Такой поворот событий заставил Левшу, в какой-то мере, изменить свое отношение к художнику. Несмотря ни на что, он и сам был глубоко и искренне верующим человеком. Прожив большую часть жизни, и, в одночасье, оглянувшись назад, он вдруг заметил, что рядом нет никого из тех, с кем сводила его судьба. Всех унесла лихая година. А он, не один раз, заглянувший в небесное зеркало, почему-то был жив и здоров. Размышляя, он понял, что остался в живых только благодаря вере в Иисуса Христа. Просто Господь давал ему время покаяться и, по возможности, искупить свои грехи.

– Если когда-нибудь захочешь сделать мне подарок, – обратился Левша к художнику, – нарисуй мне икону Христа, нашего Спасителя, и я буду твоим должником.

– Я не пишу по дереву. Если Бог даст, то это будет работа на холсте. Но я ничего не обещаю…

Дома никого не оказалось, и Стеф, достав из-под крыльца связку ключей, наскоро собрал свои пожитки и решительно зашагал к сельской больнице.

– Чекай здесь, – остановил он Левшу на скрипучем больничном крыльце, – дело идет о моей чести и я сам должен во всем разобраться.
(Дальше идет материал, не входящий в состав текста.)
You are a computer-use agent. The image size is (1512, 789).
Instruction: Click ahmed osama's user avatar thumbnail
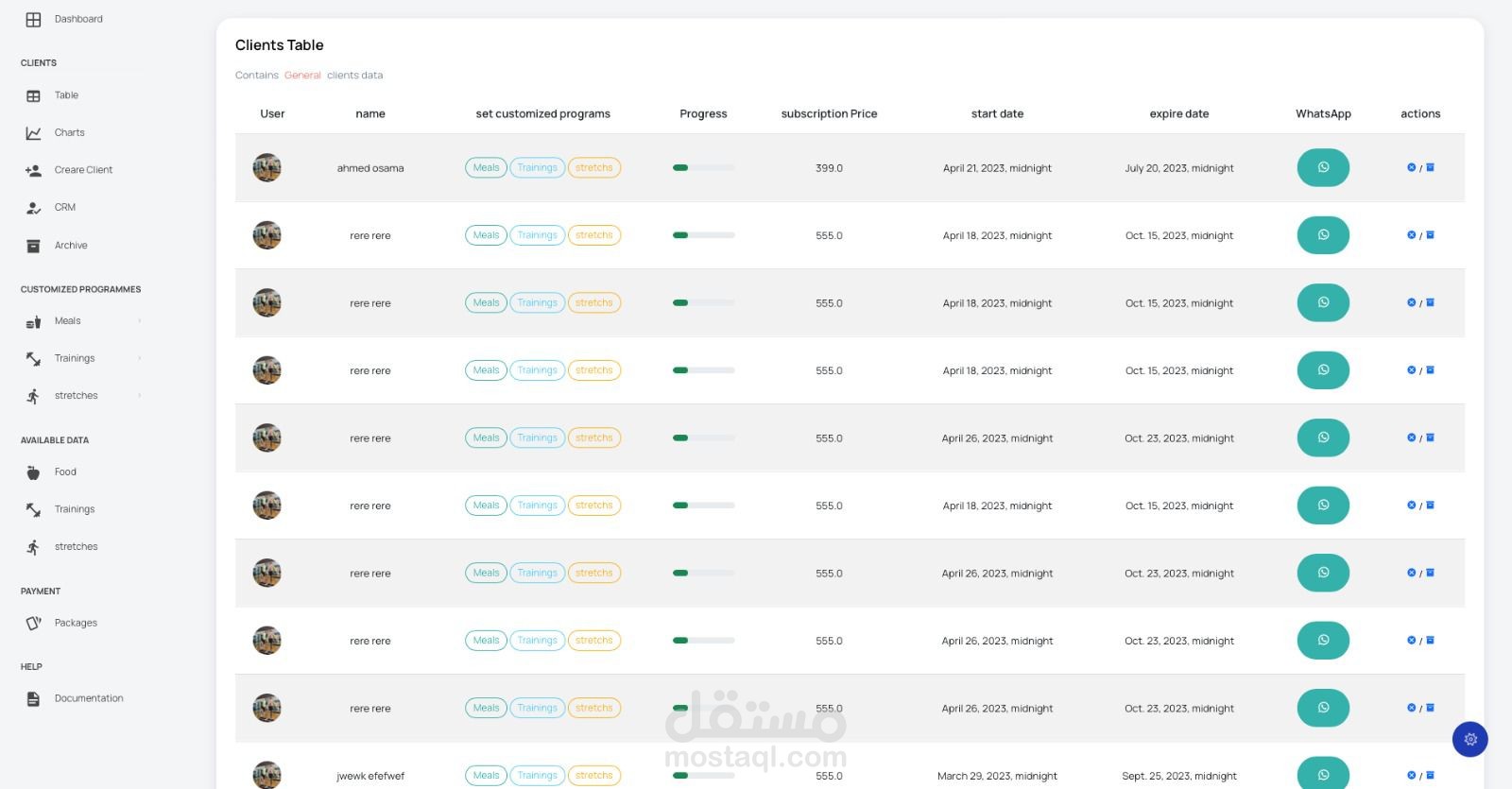[267, 168]
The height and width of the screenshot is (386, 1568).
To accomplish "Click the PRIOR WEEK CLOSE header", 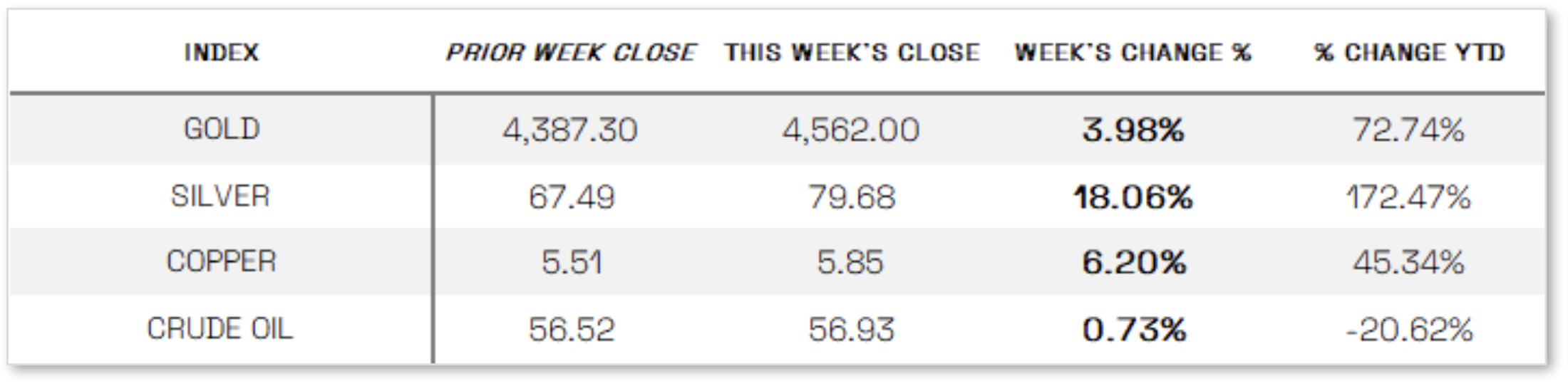I will (x=570, y=52).
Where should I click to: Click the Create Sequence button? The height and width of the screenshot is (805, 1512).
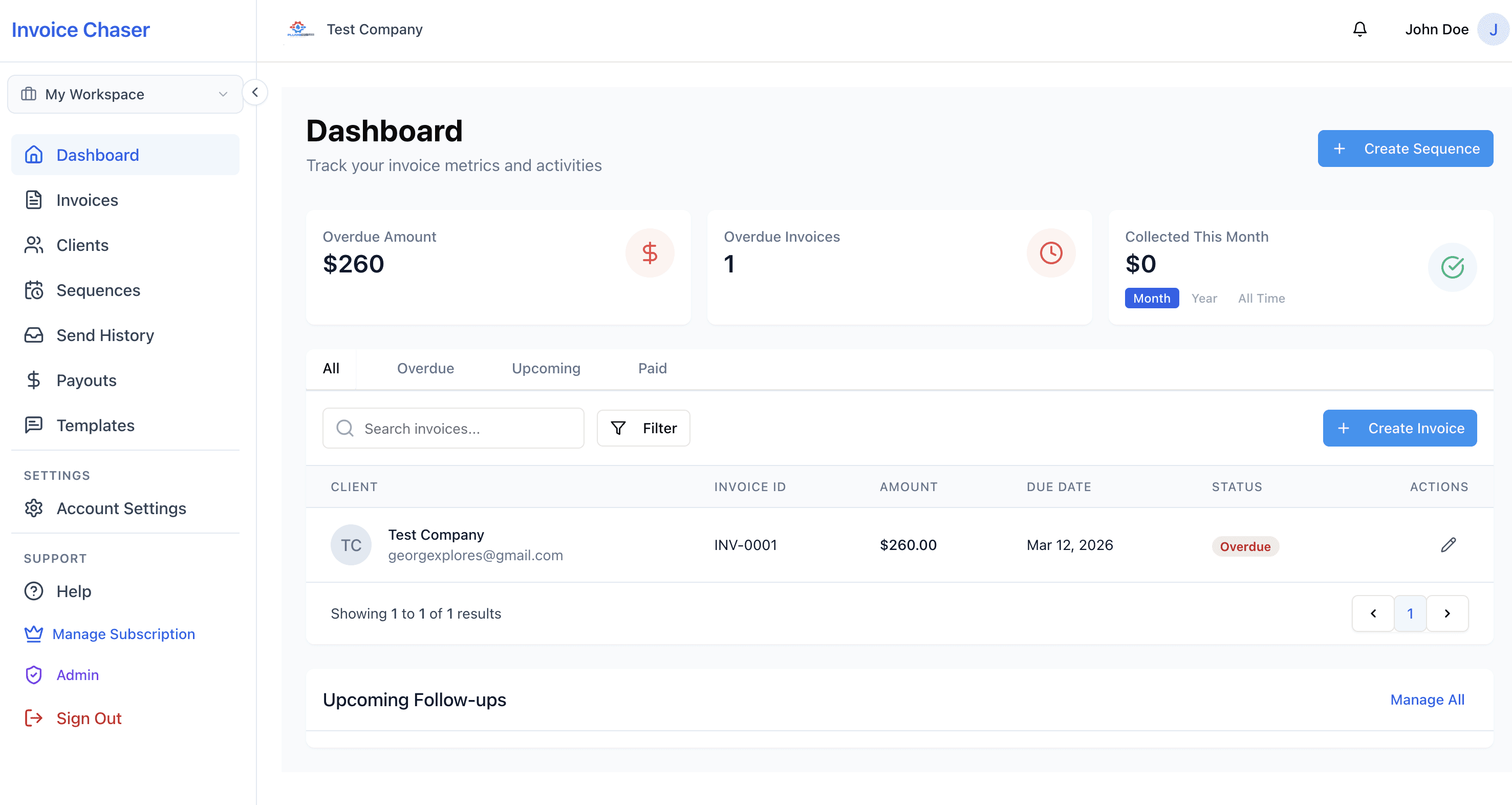coord(1405,149)
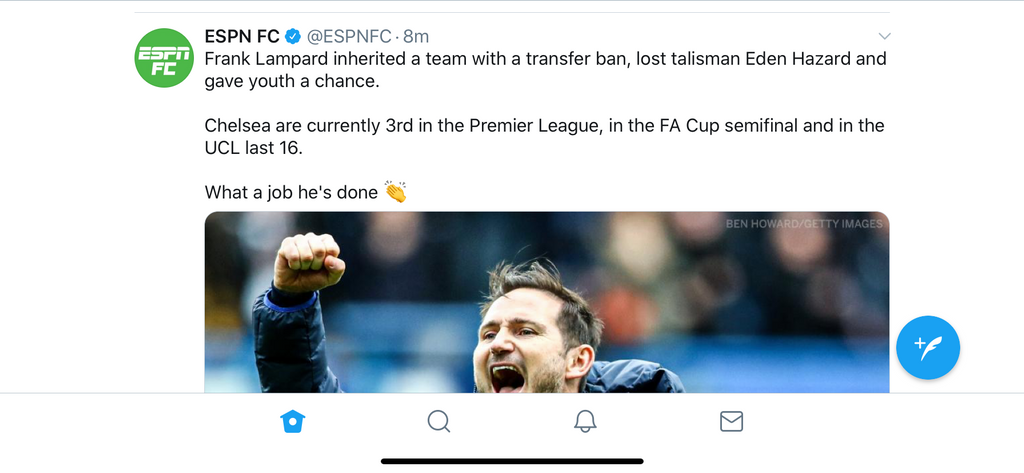Tap the Chelsea currently 3rd paragraph

click(544, 137)
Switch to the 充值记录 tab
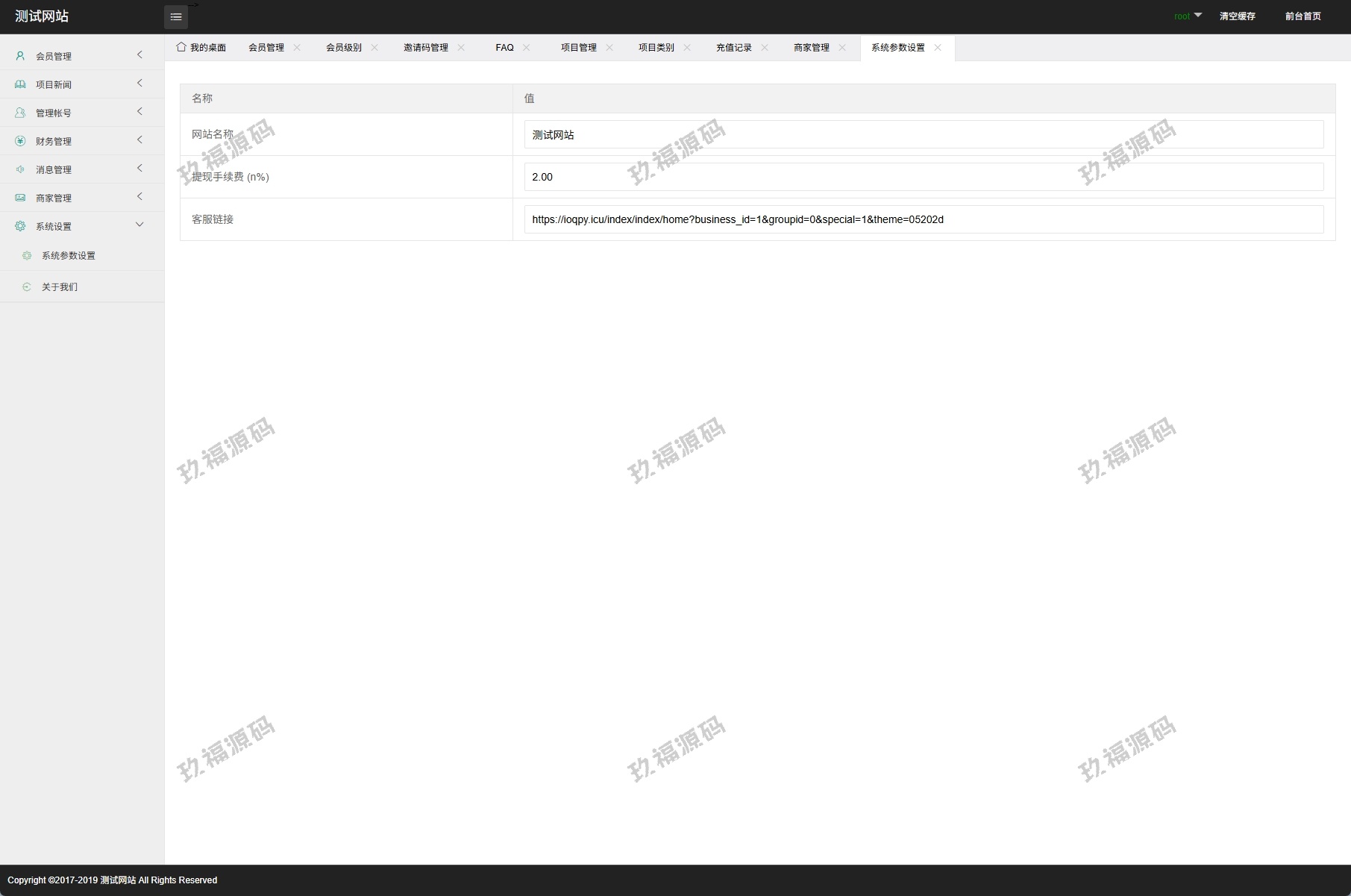Image resolution: width=1351 pixels, height=896 pixels. click(733, 48)
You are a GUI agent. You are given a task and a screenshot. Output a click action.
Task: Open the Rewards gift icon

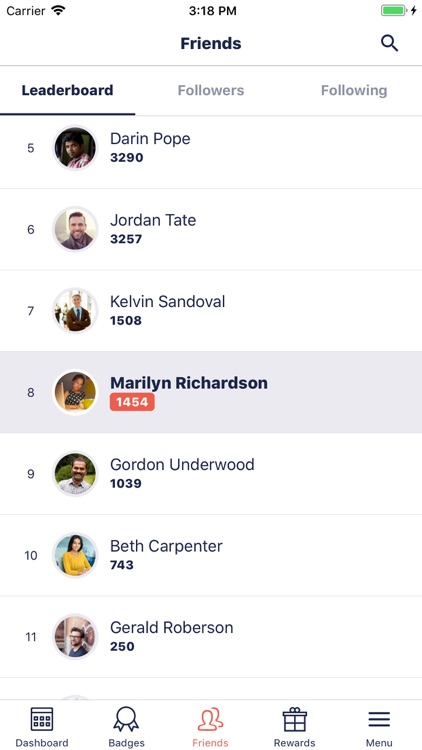pos(294,719)

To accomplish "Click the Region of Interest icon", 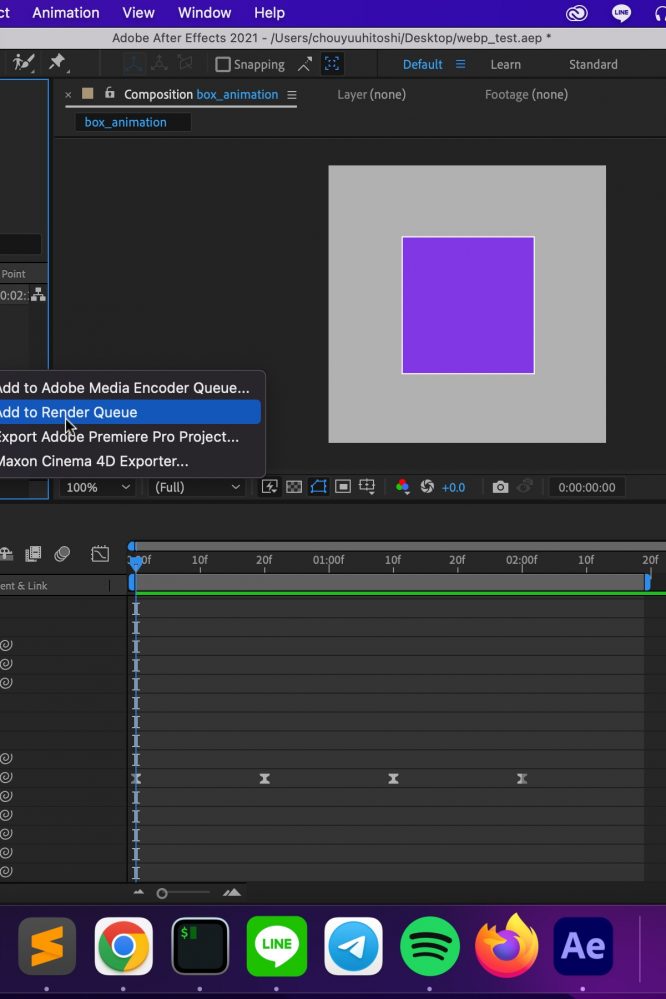I will click(x=343, y=487).
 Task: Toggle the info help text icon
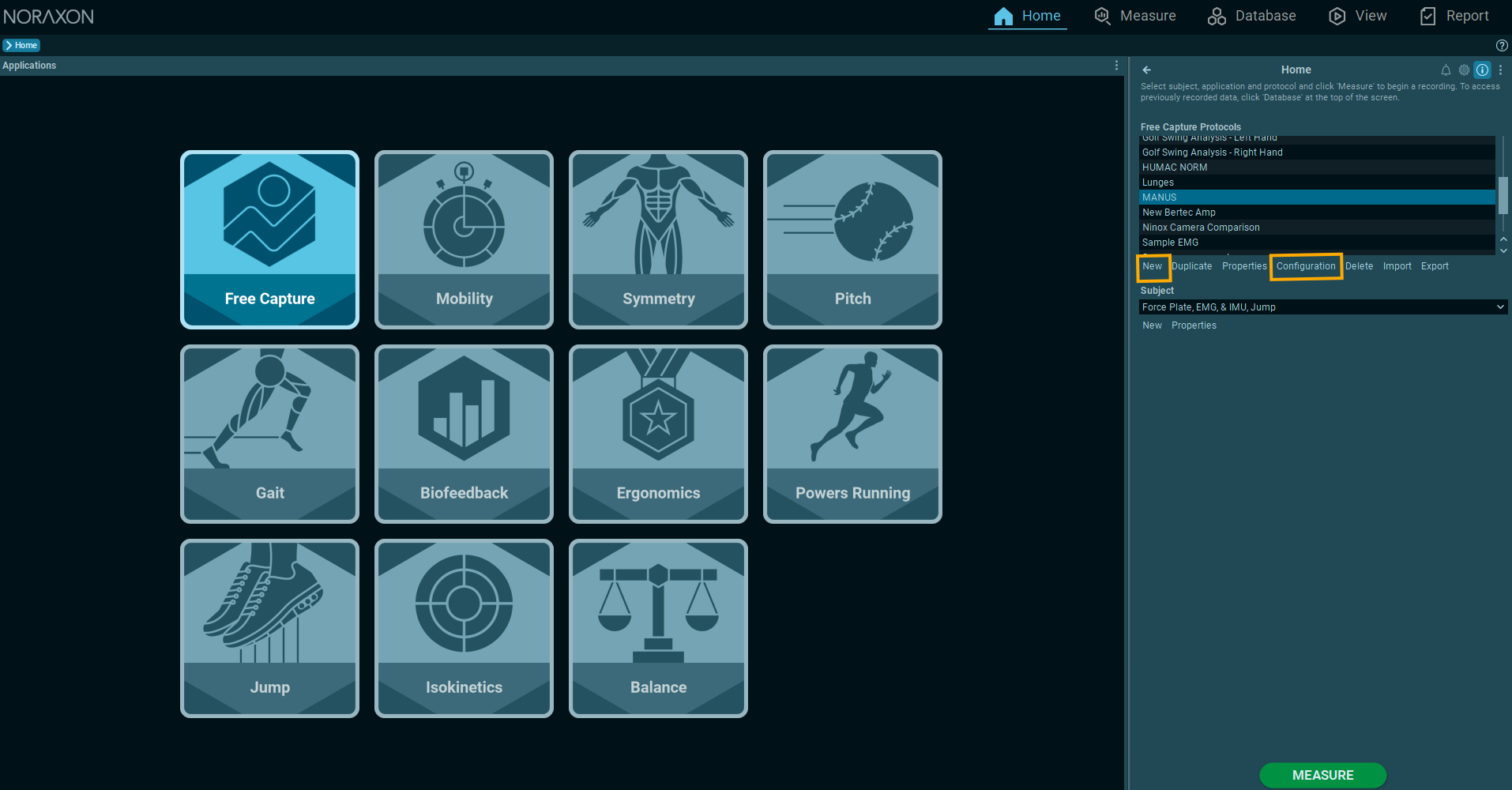[x=1482, y=70]
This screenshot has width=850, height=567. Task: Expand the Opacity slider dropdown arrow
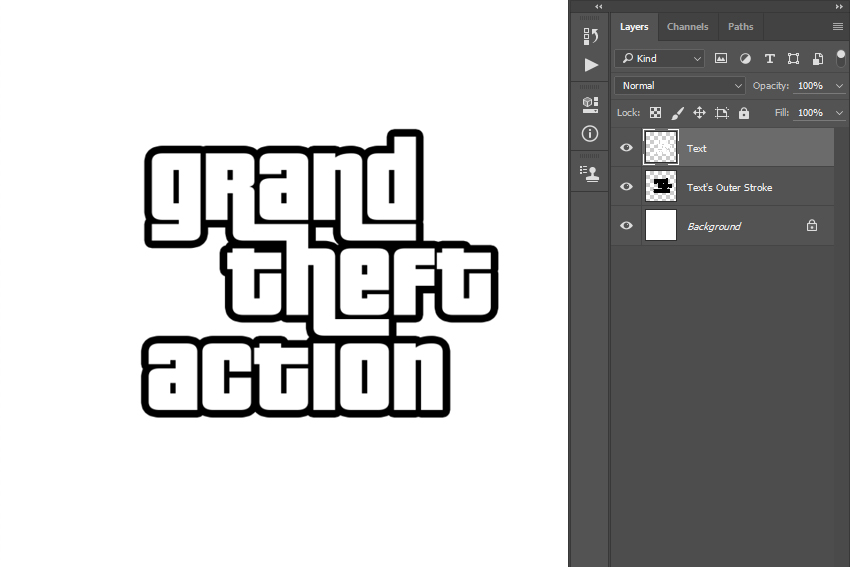(x=838, y=86)
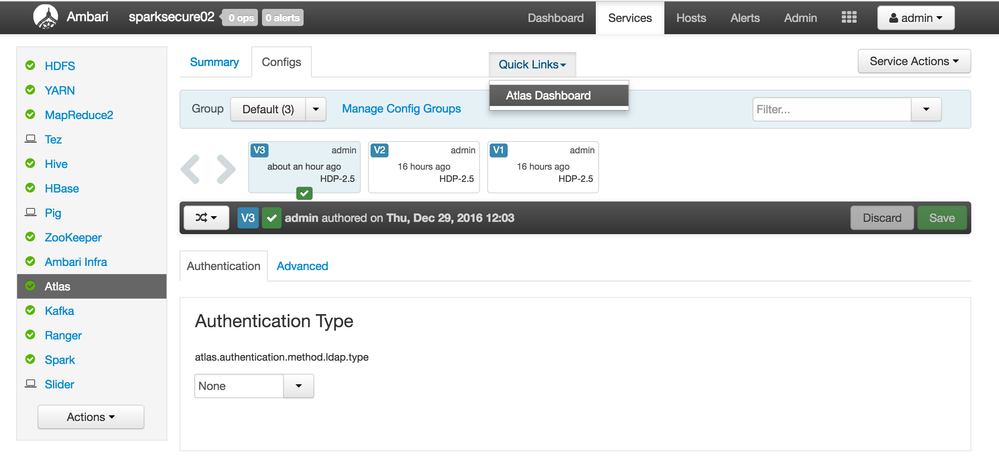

Художник приосанился, застегнул верхнюю пуговицу пальто и исчез в глубине больничного коридора. Прошло более получаса томительного ожидания и, когда, решив вмешаться в ход событий, Левша потянул на себя больничную дверь, то столкнулся с реставратором, и краем глаза заметил удалявшуюся женскую фигуру в белом халате.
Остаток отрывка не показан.